Saturday, January 5, 2013

Doing it the old-fashioned way

Each day I wake up and think about new ways to market the band. I've come to the conclusion (or at least, I feel like) that the old fashioned way of writing a bunch of cool songs and playing as many shows as possible just isn't enough anymore. In today's day and age - the technology available to most of the musicians we run into makes it easy for anyone to record a song and have the quality be through the roof. There have to be 2 million bands in the Los Angeles area alone - 10 on every corner - and you need a way to stand out. How the hell do you do that? Start beating each band down with your "listen to me!" signs?

We remember what happened when Steel Panther tried to chase us off...

For a long time I was stuck on Facebook. My last blog post, however, detailed the disorganized and frustrating EdgeRank system - basically, it's ruining your communication and connections with your online fan-base. So what next? What can we do to increase fan-base, increase merchandise sales, convert random viewers of your YouTube videos and increase your fan attendance at local or out of town shows?

I hit a wall.

Facebook, Myspace, Twitter, Instagram, Blogspot, Bandcamp, ReverbNation, YouTube, PureVolume, DailyMotion, Indie on the Move, TuneCore, Soundcloud, Tumblr, iTunes, You can find us on any corner of the internet. We are in random forums and message boards talking about things that we enjoy and encouraging others to also check us out. Our online presence is awesome - if you google "AHTCK" - we will show up as every result until you reach page 4 or 5 (and even then, we are most of the results). Even googling "All Hail The Crimson King" will give you our websites mixed in with fan pages and posts regarding the Dark Tower universe in Stephen King's novels (which, yes - we are heavily influenced by!)

I sit and count all of our hits and numbers; over 100,000 views on our YouTube page... over 600 likes on our Facebook... lots of followers on Instagram and Twitter and other social media sites... Great reviews on iTunes... Why do we not pull people into local shows anymore? Why are we not selling more merchandise online or at shows? Why is the increase of our fan base such a small trickle?
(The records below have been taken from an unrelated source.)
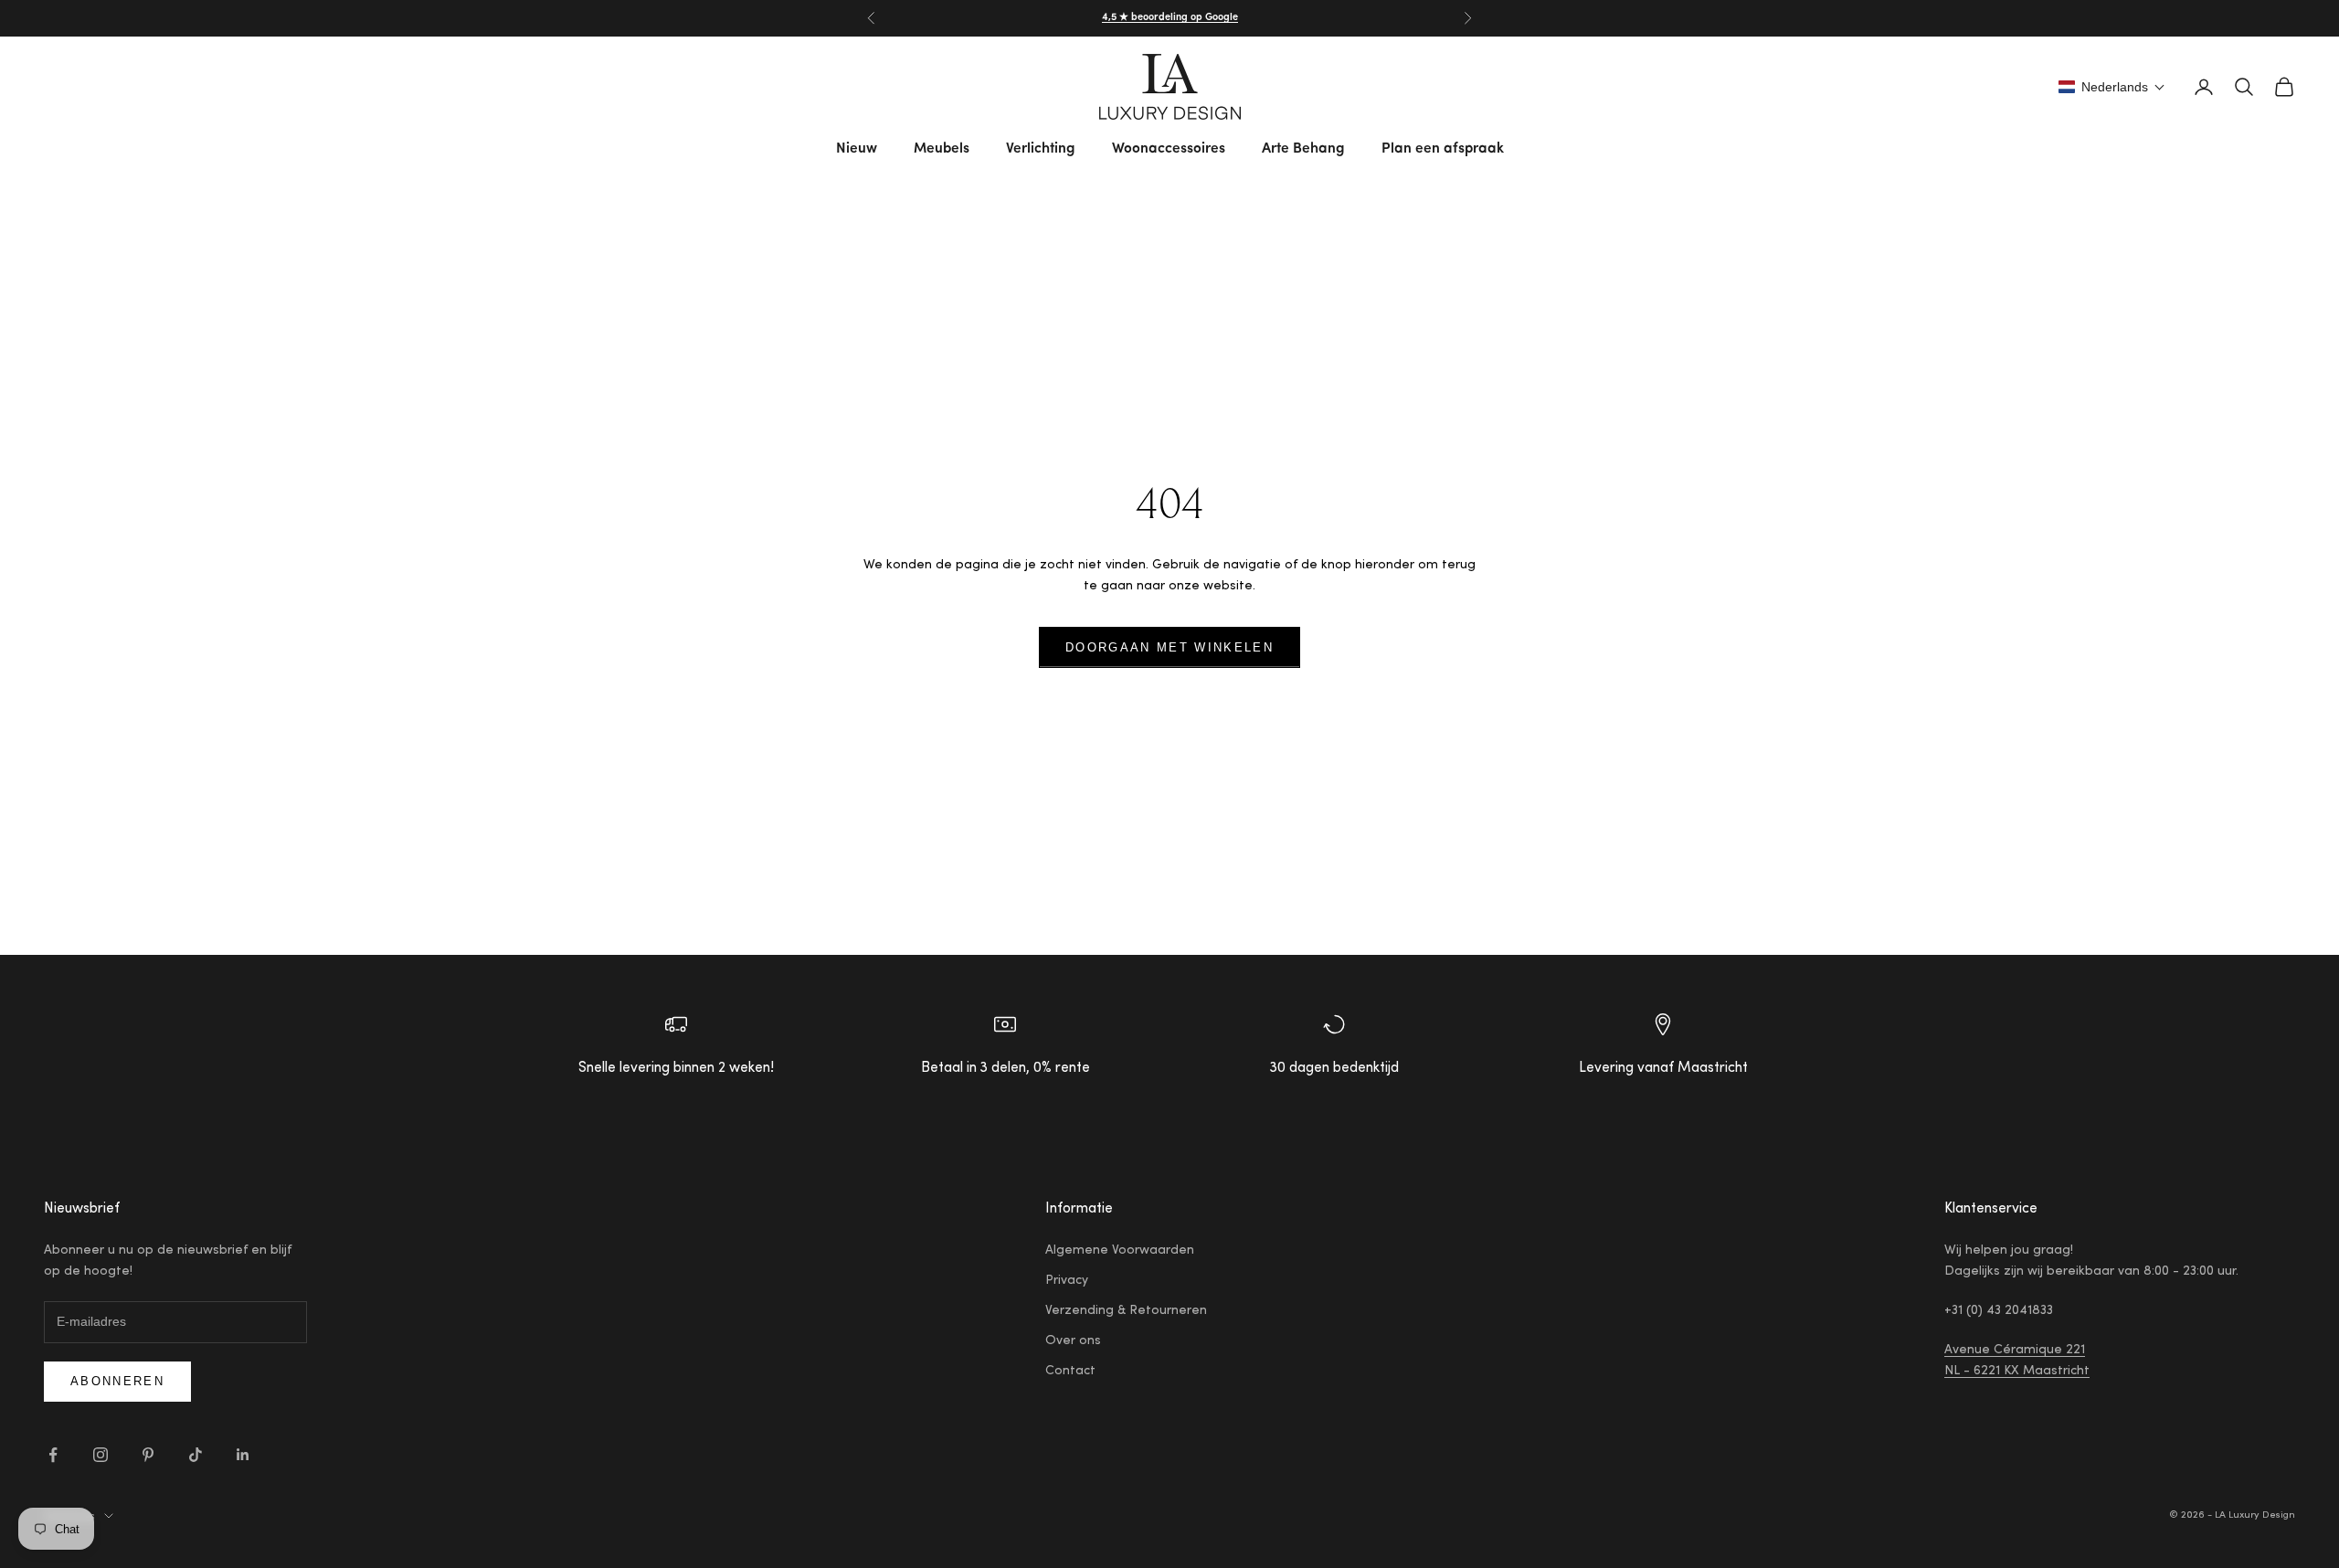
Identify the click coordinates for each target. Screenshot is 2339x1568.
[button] (2112, 86)
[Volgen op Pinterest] (148, 1455)
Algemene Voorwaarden (1119, 1251)
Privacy (1066, 1281)
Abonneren (117, 1381)
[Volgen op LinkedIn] (243, 1455)
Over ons (1073, 1341)
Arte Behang (1303, 149)
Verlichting (1040, 149)
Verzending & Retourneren (1126, 1311)
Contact (1070, 1371)
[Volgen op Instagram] (100, 1455)
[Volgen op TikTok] (195, 1455)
How do we change that? How do we reach new listeners that fit into that "target audience" that we're looking for? I think I found the answer.
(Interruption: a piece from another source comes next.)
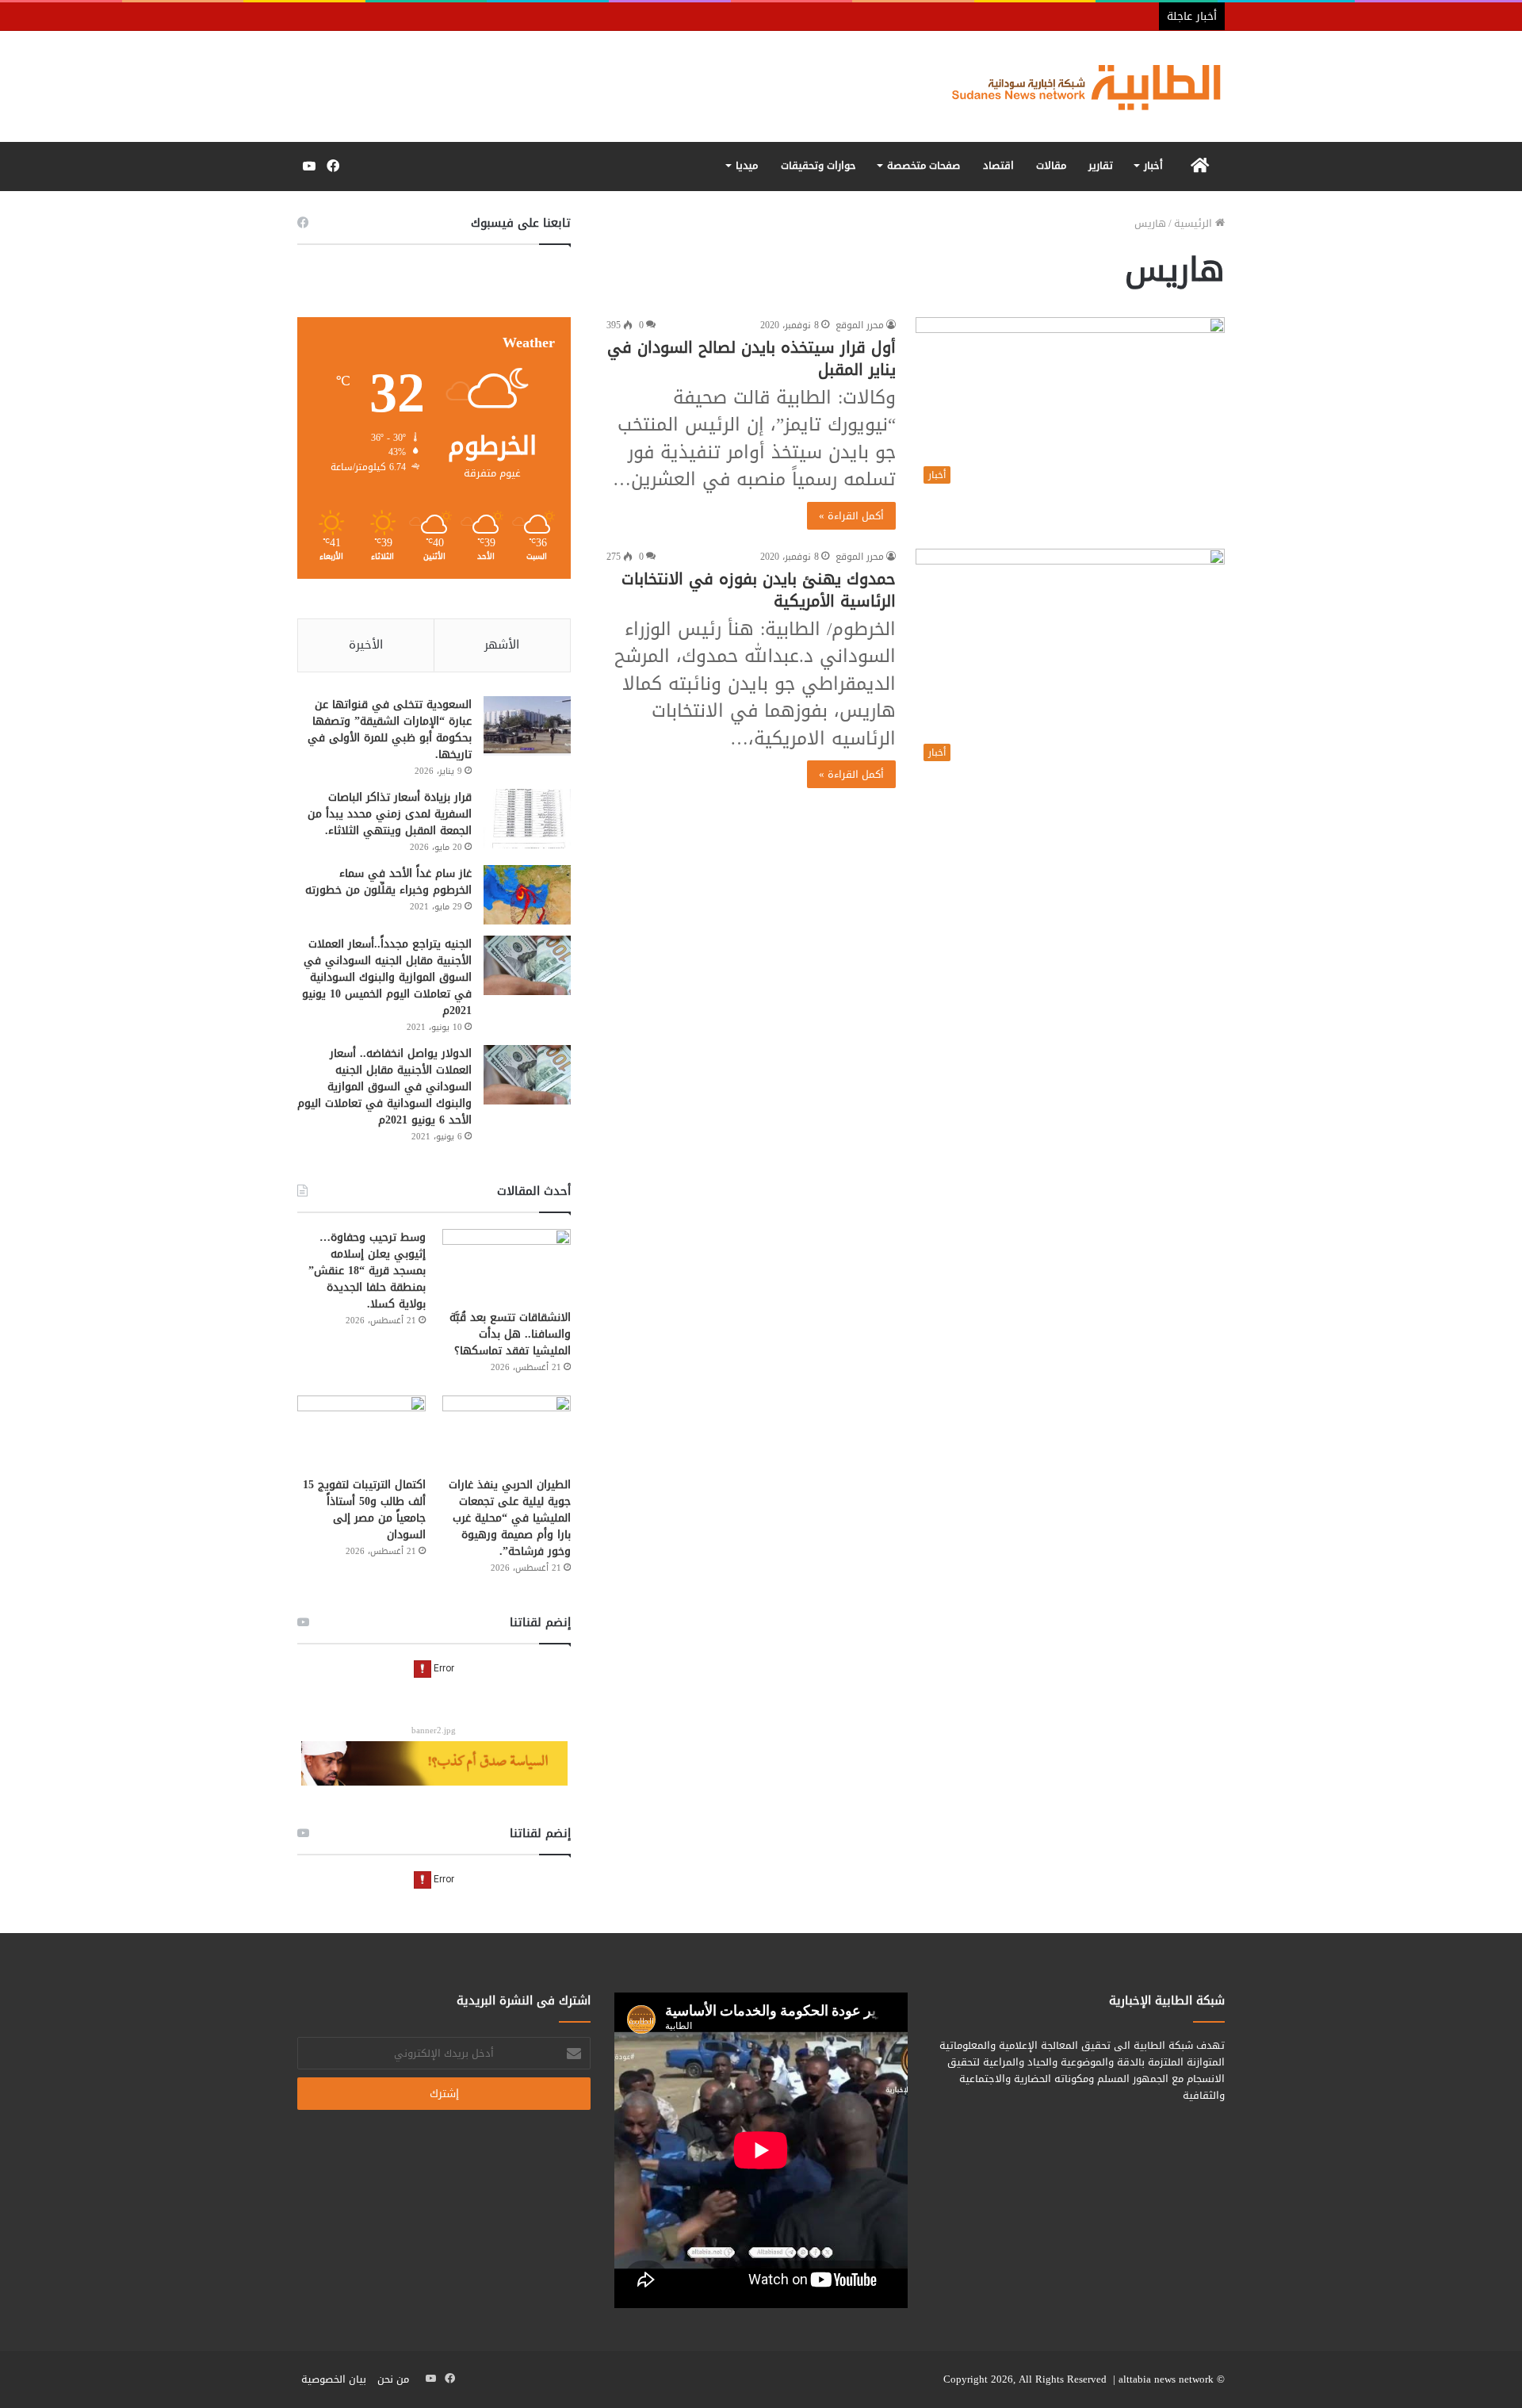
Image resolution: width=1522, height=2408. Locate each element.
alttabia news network (1166, 2379)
 Hang on - let me Google that word...

Gone are the days of asking thousands of people on Myspace to be friends with your band. Gone are the days of expecting those 250 "suggestions" to "like" your band page on Facebook to turn into actual fans to come on out to shows and buy your shit. If you're anything like me, you've been playing in different bands for years and years - your friends are getting tired of coming out to shows and buying shit they don't want.

Do we need to step back and take an "old-school" approach to advertising, marketing and promoting? I think we do. I volunteer some time at the local concert venue here in town - I've had bands come up to me and say "Here is a free CD. Hope you like it!" That is always super impressive to me. I've found some really cool bands out there (look up Intake(CA) for a good example) and I've found some really BAD bands that way. The point is - I gave the music a listen, I checked out their website and it got me into the band. That is way more effective than "Joe Schmo has invited you to like his page "Awful Band Name" again!"

So where do we start? Do we go up to the mall and start handing out fliers? No - they'll kick you out. I've spoke with the management.
Do we walk up and down the local farmers market with our giant zombie handing out fliers for our next show? Sure - it worked in the sense that we had a lot of little kids taking pictures with our giant zombie (thank god I spray painted our website on it's shirt.) Unfortunately I didn't really see a return on that - our website hits didn't even budge.
Do we leave a bunch of fliers/business cards/stickers under the windshield wipers of everyone's vehicles at the mall, local shows, wal-mart parking lot? Sure - but if the city catches you, they fine you $200 PER item that you leave behind.
Do we pay to run an advertisement in the local paper that no one is subscribed to?

I'm getting ahead of myself here - the point is this;

Where the fuck did that building come from?

We need to get off of Facebook, open up the window and get a fresh breath of marketing air. Do a Google search for "Projected marketing trends 2013" and see what you can do.

We've already made a big long list of what we plan to implement for this year. What are your ideas? How do we break this damn marketing wall and reach potential fans again?

Oh - Happy New Year!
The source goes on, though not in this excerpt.